# Carbon Fibre V6 Spoiler Extensions



## blues1143 (Oct 26, 2014)

Hello!

I have emailed zero limits carbon about possibly setting up a group buy on the carbon fibre spoiler extensions they do!

They are currently £129 but hoping to get some discount

Any Takers?


----------



## Jamesc (May 23, 2010)

Depending on when it goes ahead and price id be interested


----------



## blues1143 (Oct 26, 2014)

It is looking to be a 10% discount code!

So bringing it down to around £116


----------



## Mark225TT (Nov 30, 2014)

Count me in!

Got a link or pics of the spoiler?


----------



## blues1143 (Oct 26, 2014)

http://www.zero-limits.co.uk/product/32610/audi

Looks really top notch quality! Pm me for the code!


----------



## NWDSdaz (Jun 10, 2013)

I'm definitely interested. Was planning on buying one in the near future anyway.


----------



## Wiggles01 (Jun 27, 2014)

Is this still going ahead?

If so I would lik on too

Wig


----------



## blues1143 (Oct 26, 2014)

For anyone wanting a sweet discount on these the code is: TTGB01

I happened to come across the perfect spoiler for me elsewhere. Pics up by the end of the week...


----------



## Ludford (Feb 6, 2016)

Anyone got one of these fitted they could post a picture of?

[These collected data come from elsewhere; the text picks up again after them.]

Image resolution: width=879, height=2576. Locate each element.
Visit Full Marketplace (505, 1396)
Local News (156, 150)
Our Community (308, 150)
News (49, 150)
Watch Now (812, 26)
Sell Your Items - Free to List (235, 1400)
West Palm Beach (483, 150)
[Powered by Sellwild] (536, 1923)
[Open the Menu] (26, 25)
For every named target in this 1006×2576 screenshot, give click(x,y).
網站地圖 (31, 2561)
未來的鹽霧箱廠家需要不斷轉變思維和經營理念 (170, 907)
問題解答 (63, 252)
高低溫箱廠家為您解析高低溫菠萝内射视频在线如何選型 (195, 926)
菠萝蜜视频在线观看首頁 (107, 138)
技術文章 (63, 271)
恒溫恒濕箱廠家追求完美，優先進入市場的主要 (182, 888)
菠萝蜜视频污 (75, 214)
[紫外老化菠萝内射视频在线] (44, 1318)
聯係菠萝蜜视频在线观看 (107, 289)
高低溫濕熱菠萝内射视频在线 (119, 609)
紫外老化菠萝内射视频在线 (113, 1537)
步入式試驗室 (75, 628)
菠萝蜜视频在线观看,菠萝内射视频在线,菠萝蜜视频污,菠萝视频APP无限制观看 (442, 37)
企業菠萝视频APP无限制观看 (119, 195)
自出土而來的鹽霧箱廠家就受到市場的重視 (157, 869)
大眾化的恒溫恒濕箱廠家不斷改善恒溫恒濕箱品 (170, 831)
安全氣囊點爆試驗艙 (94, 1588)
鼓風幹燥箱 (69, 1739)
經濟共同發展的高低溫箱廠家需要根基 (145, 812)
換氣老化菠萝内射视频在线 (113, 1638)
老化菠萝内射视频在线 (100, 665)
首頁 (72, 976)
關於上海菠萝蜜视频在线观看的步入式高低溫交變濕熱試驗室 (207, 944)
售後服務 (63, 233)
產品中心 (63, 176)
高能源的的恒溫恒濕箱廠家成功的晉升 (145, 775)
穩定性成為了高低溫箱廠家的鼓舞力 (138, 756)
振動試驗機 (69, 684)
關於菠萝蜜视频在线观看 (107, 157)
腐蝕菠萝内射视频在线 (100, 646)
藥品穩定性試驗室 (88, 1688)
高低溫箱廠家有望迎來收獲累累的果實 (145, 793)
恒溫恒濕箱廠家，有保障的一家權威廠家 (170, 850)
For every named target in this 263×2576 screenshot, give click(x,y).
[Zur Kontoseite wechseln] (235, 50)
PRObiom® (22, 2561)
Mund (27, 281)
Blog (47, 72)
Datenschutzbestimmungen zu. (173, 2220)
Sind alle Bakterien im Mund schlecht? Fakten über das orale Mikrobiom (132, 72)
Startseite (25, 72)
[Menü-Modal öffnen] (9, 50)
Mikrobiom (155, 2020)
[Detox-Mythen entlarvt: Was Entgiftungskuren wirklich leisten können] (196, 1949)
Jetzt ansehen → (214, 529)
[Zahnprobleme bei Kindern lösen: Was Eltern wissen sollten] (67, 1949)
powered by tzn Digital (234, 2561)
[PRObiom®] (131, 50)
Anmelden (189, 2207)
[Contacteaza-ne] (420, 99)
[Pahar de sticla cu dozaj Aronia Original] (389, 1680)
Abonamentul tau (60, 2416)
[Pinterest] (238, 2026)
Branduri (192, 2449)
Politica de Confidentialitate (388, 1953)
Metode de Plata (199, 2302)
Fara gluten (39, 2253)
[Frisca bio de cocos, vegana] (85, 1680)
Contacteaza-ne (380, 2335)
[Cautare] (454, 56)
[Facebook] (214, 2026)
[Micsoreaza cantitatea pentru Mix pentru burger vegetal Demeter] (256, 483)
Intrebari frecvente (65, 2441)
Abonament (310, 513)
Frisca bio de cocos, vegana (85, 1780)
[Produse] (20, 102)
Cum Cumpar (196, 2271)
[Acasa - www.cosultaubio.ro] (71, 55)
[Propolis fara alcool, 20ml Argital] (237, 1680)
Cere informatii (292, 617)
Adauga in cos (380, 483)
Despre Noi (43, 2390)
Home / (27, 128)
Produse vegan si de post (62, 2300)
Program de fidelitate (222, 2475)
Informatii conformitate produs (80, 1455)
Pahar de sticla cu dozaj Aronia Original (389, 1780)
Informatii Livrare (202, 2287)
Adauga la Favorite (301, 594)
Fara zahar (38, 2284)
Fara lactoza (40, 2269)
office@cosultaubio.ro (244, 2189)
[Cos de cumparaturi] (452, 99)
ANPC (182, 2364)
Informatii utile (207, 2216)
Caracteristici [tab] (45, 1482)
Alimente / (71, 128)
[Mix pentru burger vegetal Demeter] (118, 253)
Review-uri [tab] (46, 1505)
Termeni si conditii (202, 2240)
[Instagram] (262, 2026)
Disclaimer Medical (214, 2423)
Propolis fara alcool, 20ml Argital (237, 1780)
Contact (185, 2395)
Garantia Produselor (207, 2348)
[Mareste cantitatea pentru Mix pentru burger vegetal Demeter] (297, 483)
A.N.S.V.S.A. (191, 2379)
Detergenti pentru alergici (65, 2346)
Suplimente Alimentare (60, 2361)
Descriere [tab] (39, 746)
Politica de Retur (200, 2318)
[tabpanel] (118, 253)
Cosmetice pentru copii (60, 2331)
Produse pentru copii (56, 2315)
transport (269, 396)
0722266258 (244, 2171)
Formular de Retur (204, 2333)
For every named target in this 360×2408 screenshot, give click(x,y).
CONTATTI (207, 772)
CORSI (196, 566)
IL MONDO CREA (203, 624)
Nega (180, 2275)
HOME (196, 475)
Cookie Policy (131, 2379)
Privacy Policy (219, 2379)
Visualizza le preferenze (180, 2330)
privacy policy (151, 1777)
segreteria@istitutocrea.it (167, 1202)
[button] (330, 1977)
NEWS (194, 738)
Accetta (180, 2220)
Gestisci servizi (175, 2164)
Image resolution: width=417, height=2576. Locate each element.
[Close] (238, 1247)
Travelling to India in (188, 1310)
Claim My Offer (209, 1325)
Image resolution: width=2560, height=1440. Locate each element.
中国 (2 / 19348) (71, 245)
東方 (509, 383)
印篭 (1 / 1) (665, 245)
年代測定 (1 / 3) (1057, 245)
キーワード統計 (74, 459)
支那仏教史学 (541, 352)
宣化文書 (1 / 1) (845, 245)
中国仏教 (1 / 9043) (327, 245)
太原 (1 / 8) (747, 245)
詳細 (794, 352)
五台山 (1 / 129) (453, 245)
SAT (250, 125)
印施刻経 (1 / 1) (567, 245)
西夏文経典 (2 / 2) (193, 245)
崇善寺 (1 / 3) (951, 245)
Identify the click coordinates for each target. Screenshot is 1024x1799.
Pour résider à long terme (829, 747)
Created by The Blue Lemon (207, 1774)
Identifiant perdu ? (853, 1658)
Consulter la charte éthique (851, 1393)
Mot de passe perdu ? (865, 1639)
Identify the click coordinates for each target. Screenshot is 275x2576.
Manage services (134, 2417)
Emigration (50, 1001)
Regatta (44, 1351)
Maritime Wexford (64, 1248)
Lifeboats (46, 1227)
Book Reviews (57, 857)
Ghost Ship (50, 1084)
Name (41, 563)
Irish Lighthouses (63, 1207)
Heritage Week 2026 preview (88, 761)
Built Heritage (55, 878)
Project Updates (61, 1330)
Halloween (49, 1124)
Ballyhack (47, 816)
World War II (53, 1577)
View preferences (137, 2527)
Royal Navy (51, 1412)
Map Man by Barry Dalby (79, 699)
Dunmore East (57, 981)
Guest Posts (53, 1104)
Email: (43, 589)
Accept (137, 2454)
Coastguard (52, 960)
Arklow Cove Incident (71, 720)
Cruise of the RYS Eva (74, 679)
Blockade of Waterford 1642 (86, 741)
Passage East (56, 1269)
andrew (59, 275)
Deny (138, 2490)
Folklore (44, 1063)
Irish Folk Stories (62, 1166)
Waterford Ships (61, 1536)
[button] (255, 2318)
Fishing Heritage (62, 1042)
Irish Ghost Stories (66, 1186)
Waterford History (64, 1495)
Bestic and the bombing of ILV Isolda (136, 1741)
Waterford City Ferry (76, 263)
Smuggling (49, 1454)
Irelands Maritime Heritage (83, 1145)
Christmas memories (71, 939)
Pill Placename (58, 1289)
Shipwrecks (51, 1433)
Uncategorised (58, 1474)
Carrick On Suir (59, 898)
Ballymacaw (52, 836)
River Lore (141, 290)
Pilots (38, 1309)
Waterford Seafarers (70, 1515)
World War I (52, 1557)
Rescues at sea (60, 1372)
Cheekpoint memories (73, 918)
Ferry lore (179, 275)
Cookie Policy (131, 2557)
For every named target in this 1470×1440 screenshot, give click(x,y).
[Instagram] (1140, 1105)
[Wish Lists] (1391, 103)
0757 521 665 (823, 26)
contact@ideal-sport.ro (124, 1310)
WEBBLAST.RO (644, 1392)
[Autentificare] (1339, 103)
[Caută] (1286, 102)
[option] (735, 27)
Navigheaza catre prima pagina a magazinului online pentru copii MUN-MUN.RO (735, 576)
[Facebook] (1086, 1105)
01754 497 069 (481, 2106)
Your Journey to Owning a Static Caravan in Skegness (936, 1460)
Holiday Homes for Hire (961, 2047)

Do you just push it on with some glue?


----------



## davyrest (Aug 3, 2005)

is this deal still on ?????


----------



## Danman87 (Apr 10, 2017)

I want!


----------



## RYTT225 (Sep 17, 2017)

Apologies guys, is this still available?

I see it was setup back in 2015, so not wure if still available.

Also, has anyone got a picture of it fitted?

Cheers


----------



## Jamesc (May 23, 2010)

I ordered one with the discount in may time this year. Great fit etc just took a while to come. Check my build thread below for photos


----------



## Becci_evans (Jul 14, 2017)

Is this still active?


----------



## Sharna14 (Dec 31, 2017)

I ordered one yesterday with the code and it works.

They said it's 8-10 weeks to wait though


----------



## RYTT225 (Sep 17, 2017)

Jamesc said:


> I ordered one with the discount in may time this year. Great fit etc just took a while to come. Check my build thread below for photos


Okay cool - will look into getting this sorted!



Sharna14 said:


> I ordered one yesterday with the code and it works.
> 
> They said it's 8-10 weeks to wait though


Perfect.


----------



## Bimjob (Apr 22, 2018)

Does anyone have a picture of one fitted?


----------